Dear Senator Feinstein:
I write on behalf of IntercontinentalExchange, Inc. (“ICE”) and ICE Futures Europe in response to recent comments regarding the role of regulated, global exchanges that provide centralized and transparent price discovery for commodity markets. Specifically, with regard to energy, ICE has strived to demonstrate leadership in supporting efforts of both the CFTC and Congress further enhancing market transparency. As you know from our work together on the 2008 Farm Bill, ICE strongly supports the objective of fair and properly regulated global energy markets. As a concerned member of the financial services community and a close observer of the global energy market, we would like to respond with some facts in regard to recent public statements.
First, I would like to highlight some key misperceptions about our global futures exchange. The regulated futures products offered at ICE Futures Europe include: Brent Crude oil, West Texas Intermediate (WTI) Crude oil, Gas Oil, Heating Oil and Emissions, as well as several other UK or Europe-specific gas and power contracts. Today, we maintain an approximate 25% market share for WTI Crude oil, with the remainder belonging to CFTC-regulated NYMEX. Importantly, ICE’s WTI crude oil contract is cash-settled based on the daily price discovered on the NYMEX, rather than a price determined in our markets. Furthermore, the price of U.S. gasoline and heating oil is discovered on NYMEX, and not on our exchange, where our market share in these products is less than 1% . These facts are contrary to statements indicating that a significant portion of U.S. crude oil, gasoline or heating oil futures are traded on our exchange. The increases that have occurred in the price of U.S. gasoline futures are fully established in the U.S. on the NYMEX under U.S. oversight. Finally, it is important to make a key distinction; ICE’s OTC markets, which were the subject of the Farm Bill provisions, have a 0% market share for U.S. crude oil, gasoline, heating oil, and diesel fuel.

In the development of our business over the past decade, the integrity, transparency and neutrality of our marketplace is the cornerstone on which we’ve built our foundation. To do otherwise would be unworkable both from a customer acceptance and a regulatory perspective. Today, we operate a global marketplace that includes three fully regulated futures exchanges and a transparent over-the-counter (OTC) market, which will soon be regulated under the provisions that you helped craft. In our dialogue with you regarding OTC provisions in the Farm Bill, I believe we came to the mutual understanding that applying one style of regulation to all markets would not effectively serve the oversight needs of every market structure.
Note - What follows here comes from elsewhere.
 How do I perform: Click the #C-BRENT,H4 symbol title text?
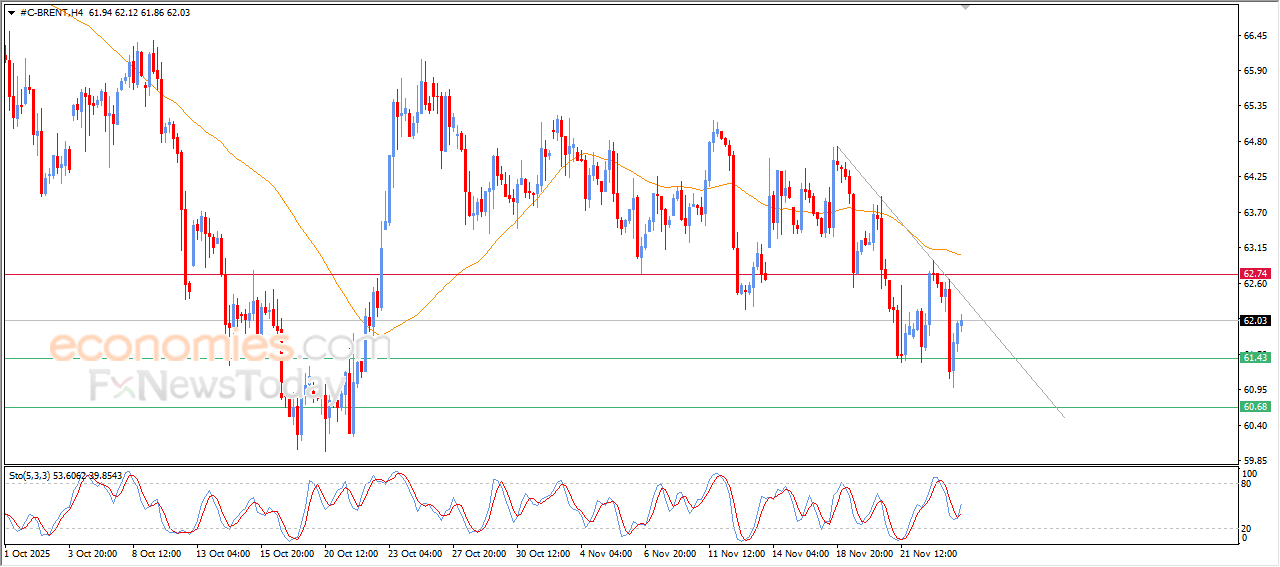pyautogui.click(x=52, y=12)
Furthermore, exchanges in no way benefit when the prices of their contracts rise in value. On the contrary, rising prices in commodity markets has put increased demands on exchange, clearinghouse and customer operations. In the space of a year, margin requirements in our crude oil markets have risen over 100%, yet these margin increases have had no impact on the global crude oil markets. This is because the demand for scarce resources is rising while the production of such resources has been flat. Market forces must prevail, and we cannot manage the prices in our markets.

So that you and your staff might gain a more solid understanding of ICE’s energy markets, I have outlined some key information about our exchange.
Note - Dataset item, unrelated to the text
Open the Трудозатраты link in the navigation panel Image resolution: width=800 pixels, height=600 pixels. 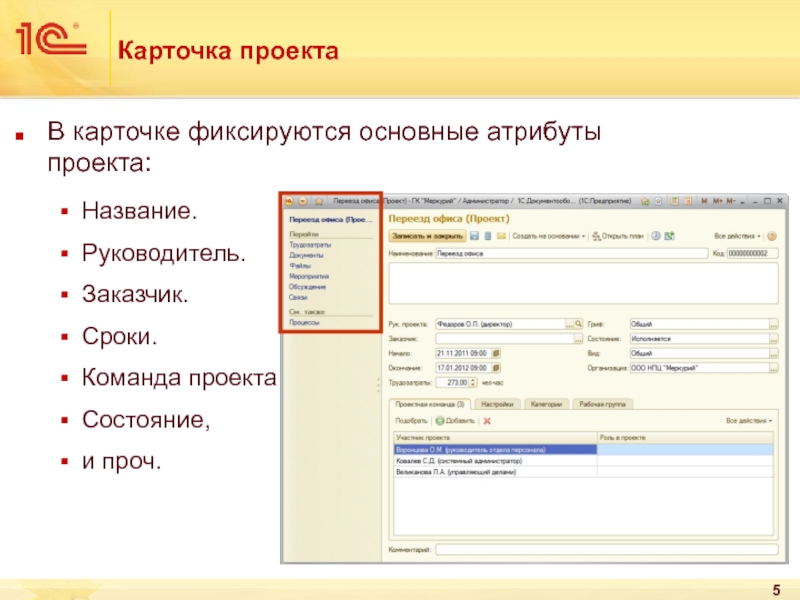311,244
Early on, ICE recognized the benefits of providing “central clearing” services for energy products. The use of clearing is a key risk management tool for market participants. For example, a key issue in the credit markets today is the lack of central clearing to enhance liquidity, transparency and risk management. Today’s ICE’s OTC clearing innovations have become an industry standard for risk management and transparency in the energy markets. In 2000, ICE sought clearing services in the U.S. for its energy products, but it was precluded from accessing these services due to competitive interests at the CME, CBOT and the NYMEX. The refusal of risk management services by the dominant U.S. exchanges resulted in the need for ICE to seek these services in London. As a result, in 2001, ICE acquired a UK exchange, the International Petroleum Exchange, which was formed in 1980. This enabled us to provide the clearing services that ICE was denied in the U.S. Now known as ICE Futures Europe, it is fully regulated exchange under the Financial Services Authority (FSA). The FSA has a wide range of rule-making, investigatory and enforcement powers and strives to meet four statutory objectives:

  • market confidence;
  • public awareness;
  • the protection of consumers; and
  • the reduction of financial crime.

Today, ICE Futures Europe has established over a quarter of a century of regulatory experience in the regulated global oil markets. With the 2006 introduction of the WTI crude oil contract, ICE took proactive measures to ensure that both the FSA and the Commodity Futures Trading Commission (CFTC), had adequate data to monitor ICE’s markets across borders. A
primary focus of the FSA is on co-operating with overseas regulators, both in agreeing on international standards and in monitoring global firms and markets effectively. In 2006, the information sharing agreement between the CFTC and the FSA with regard to ICE’s markets was established.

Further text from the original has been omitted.